Lo positivo que trae la crisis
Por: Francisco Fernández Castillo / Reforma
Habrá un acelerado desarrollo de los mercados de derechos a contaminación que, en pocos años, desplazarán en capitalización y en importancia a los mercados de valores actuales.
Aug 23, 2009 - 11:04:21 AM
(19 de agosto). Este año, el nuevo ciclo escolar llega con noticias relevantes. Por encima de todo destacan las recientes estadísticas macroeconómicas en las locomotoras de Occidente. Estados Unidos, Alemania y Francia ya comienzan a mostrar signos de recuperación en PIB y empleo, los aspectos más castigados en los meses pasados. Si bien esta noticia permite detectar (ya en el pasado) un "piso" en las consecuencias negativas de la crisis que comenzó hace casi un año, no necesariamente se tiene que concebir como un "punto de inflexión" en el camino de vuelta a donde estábamos antes.
Las crisis nadie las quiere. Pero hay que reconocer que de las crisis se aprende y, en no pocas ocasiones, los cambios producidos implican que se sale reforzado. En esta ocasión, lo anterior no será excepción, al menos a nivel global. Se provocarán cambios de paradigma que hoy ni siquiera podemos imaginarnos o que, aunque sí los conocemos, llegarán mucho antes de lo que nuestra inercia socioeconómica quisiera soportar.
Una de las consecuencias más inmediatas de la crisis a nivel global es que el poder adquisitivo teórico de los particulares disminuirá. Lo anterior, consecuencia de un menor ánimo para el gasto y una mayor restricción del crédito. Esto no es, en principio, una buena noticia para la generación de empleos, ya que la demanda se contraerá. Una de las formas en las que se saldrá de esta situación será con el aumento de la productividad marginal, la cual se logrará, entre otros modos, "abrazando" todo lo que "huela" a ahorro.
De entre los ahorros, actuará como locomotora el energético. Por un lado, a nivel países se conseguirá reducir rápidamente la dependencia del petróleo, gas y carbón para la generación eléctrica. Lo anterior, principalmente, vía un crecimiento exponencial de las energías renovables, destacando la eólica, la termosolar y la fotovoltaica, la hidráulica, la nuclear y la maremotriz. Por otro lado, se avanzará significativamente en la reducción del consumo de energía, destacando el desplazamiento del foco tradicional por el LED y el del motor de los automóviles basado en el ciclo de Carnot por el eléctrico. Ambos supondrán ahorros de hasta el 70 por ciento del gasto mensual actual de una familia media de cualquier país desarrollado, menores presiones a la producción de energía y mayores beneficios para la salud y el medio ambiente.
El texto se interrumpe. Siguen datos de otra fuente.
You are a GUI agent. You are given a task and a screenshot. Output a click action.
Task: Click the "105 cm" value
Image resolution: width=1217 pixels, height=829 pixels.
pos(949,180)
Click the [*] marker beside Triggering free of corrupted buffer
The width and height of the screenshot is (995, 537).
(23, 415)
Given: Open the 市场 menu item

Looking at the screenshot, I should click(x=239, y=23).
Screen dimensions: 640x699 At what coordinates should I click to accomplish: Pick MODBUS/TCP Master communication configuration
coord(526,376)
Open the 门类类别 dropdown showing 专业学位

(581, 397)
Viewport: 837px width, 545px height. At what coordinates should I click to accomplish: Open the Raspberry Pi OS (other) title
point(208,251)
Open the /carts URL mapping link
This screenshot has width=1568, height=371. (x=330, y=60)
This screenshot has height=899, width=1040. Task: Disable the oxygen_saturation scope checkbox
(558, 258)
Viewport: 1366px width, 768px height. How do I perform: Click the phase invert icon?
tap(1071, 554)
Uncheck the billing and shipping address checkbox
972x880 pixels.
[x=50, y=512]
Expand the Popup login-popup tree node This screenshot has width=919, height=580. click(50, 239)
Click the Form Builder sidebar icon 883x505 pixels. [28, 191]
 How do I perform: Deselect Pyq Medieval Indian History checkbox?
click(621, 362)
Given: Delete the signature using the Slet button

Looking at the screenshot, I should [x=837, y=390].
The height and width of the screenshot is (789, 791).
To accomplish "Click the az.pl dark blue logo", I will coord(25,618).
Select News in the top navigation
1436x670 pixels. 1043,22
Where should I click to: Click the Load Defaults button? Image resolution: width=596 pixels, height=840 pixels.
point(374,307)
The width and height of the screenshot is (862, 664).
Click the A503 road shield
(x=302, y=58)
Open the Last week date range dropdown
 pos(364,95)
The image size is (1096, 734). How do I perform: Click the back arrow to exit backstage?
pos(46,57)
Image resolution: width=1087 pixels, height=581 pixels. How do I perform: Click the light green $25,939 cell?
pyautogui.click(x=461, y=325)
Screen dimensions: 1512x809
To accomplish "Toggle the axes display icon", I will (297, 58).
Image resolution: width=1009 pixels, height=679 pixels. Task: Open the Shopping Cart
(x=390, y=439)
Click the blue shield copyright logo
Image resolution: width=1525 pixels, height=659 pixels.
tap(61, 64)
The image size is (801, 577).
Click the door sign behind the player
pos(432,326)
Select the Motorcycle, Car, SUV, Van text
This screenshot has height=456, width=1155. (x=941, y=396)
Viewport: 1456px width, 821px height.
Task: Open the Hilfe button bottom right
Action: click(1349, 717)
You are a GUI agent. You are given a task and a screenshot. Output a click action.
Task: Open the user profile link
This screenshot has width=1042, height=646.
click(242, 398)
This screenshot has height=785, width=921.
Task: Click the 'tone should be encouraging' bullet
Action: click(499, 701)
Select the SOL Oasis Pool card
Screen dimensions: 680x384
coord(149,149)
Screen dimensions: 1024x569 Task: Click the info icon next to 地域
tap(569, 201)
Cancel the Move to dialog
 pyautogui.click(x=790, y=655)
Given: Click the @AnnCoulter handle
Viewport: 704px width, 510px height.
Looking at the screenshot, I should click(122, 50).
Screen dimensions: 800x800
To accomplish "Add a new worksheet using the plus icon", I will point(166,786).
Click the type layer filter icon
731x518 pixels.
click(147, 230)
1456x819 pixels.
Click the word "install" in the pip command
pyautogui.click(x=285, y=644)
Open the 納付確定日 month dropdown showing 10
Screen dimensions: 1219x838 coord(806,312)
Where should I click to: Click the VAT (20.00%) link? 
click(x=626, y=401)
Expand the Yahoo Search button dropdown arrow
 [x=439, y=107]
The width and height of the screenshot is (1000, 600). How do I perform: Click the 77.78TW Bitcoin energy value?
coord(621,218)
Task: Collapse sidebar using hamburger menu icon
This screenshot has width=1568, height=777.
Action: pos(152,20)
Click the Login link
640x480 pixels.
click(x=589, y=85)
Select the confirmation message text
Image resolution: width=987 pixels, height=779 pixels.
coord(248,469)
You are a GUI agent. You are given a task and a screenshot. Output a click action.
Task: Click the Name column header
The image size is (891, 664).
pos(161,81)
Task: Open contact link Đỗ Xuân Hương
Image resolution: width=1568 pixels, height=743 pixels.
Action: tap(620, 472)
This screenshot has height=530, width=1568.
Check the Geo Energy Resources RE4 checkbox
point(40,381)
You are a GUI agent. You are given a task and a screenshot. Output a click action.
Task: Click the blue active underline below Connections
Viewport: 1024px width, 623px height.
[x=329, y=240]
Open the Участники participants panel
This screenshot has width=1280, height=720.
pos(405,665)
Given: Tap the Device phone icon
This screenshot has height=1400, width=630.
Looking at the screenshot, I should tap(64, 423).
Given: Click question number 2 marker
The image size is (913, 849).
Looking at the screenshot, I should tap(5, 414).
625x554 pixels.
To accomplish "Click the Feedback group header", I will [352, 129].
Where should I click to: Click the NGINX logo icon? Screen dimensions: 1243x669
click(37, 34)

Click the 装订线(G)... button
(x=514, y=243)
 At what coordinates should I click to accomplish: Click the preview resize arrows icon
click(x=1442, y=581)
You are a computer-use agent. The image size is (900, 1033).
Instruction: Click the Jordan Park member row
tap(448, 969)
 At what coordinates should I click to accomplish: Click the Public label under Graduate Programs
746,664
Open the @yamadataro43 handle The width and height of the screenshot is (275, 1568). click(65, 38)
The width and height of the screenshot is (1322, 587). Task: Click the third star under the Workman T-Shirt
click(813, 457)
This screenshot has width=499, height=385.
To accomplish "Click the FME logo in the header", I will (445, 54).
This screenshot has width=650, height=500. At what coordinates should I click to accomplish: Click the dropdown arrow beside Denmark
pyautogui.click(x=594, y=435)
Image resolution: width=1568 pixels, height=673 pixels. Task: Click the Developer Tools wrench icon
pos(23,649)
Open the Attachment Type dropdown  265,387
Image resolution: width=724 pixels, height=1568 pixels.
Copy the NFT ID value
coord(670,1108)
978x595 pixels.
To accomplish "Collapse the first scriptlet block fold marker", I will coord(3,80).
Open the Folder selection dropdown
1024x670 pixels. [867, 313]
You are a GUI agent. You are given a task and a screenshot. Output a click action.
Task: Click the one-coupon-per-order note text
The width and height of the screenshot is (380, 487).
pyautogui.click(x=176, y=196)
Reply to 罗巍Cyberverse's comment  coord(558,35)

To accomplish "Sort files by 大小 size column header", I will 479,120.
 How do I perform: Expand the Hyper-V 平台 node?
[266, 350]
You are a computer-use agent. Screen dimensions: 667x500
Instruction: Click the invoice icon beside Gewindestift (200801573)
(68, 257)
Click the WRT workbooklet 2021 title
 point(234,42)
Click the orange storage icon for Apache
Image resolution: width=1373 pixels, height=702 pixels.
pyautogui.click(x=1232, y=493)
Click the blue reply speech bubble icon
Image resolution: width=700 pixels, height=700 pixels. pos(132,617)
Lógicamente, a la planta productiva le llevará más tiempo evolucionar, fruto de los largos periodos de amortización que determinados bienes de capital tienen. Por otro lado, existirá un mayor cuidado y control del impacto medioambiental. Un compromiso de los dos aspectos anteriores será el desarrollo, también acelerado, de los mercados de derechos a contaminación que, en pocos años, desplazarán en capitalización y en importancia a los mercados de valores actuales.
Nunca he pretendido vivir de ser un oráculo. Pero tampoco hace falta ser un genio para entender el momento en el que nos encontramos, así como algunas de las consecuencias y oportunidades más inmediatas. Se avecinan cambios de paradigma sin precedentes. Importantes empresas y empresarios de hoy dejarán potencialmente de serlo y su lugar lo tomarán otros que hoy ni siquiera tienen escala o relevancia estratégica. Lo anterior también puede ser verdad a nivel de país. Capitalizarlo o no dependerá de entender las ventajas y desventajas comparativas que se tienen pero, lo más importante, hacerlo en relación a los nuevos retos y oportunidades. Lo contrario podría llevarnos a buscar la mejora en donde ya no hay futuro.
Una de las bellezas que tienen las crisis es que otorgan segundas oportunidades a individuos, empresas y países que en un continuo estarían siempre condenados a no destacar y a no prosperar de manera relativa a otros. La competitividad de los países tiene un nuevo aliado o enemigo como factor: la necesidad o la posibilidad de destacar en nuevos sectores e industrias en donde quizá los países menos desarrollados estén en mejor situación de partida que los que ya lo están.
De ser así, quizá México pueda posicionarse como jugador clave en algunas de las nuevas fases y facetas de la economía que viene. De seguro, se acelerará el flujo de nuevas oportunidades en muchos campos como el comercio exterior, la salud, la logística, los servicios, el medio ambiente, la genética, etcétera. Como tenemos la suerte de que activos y circunstancias hay, una vez más, pondremos a prueba nuestra predisposición a asumir y aprovechar los cambios de manera decidida.
—Francisco Fernández-Castillo es director de Investigación del Instituto Mexicano de la Competitividad.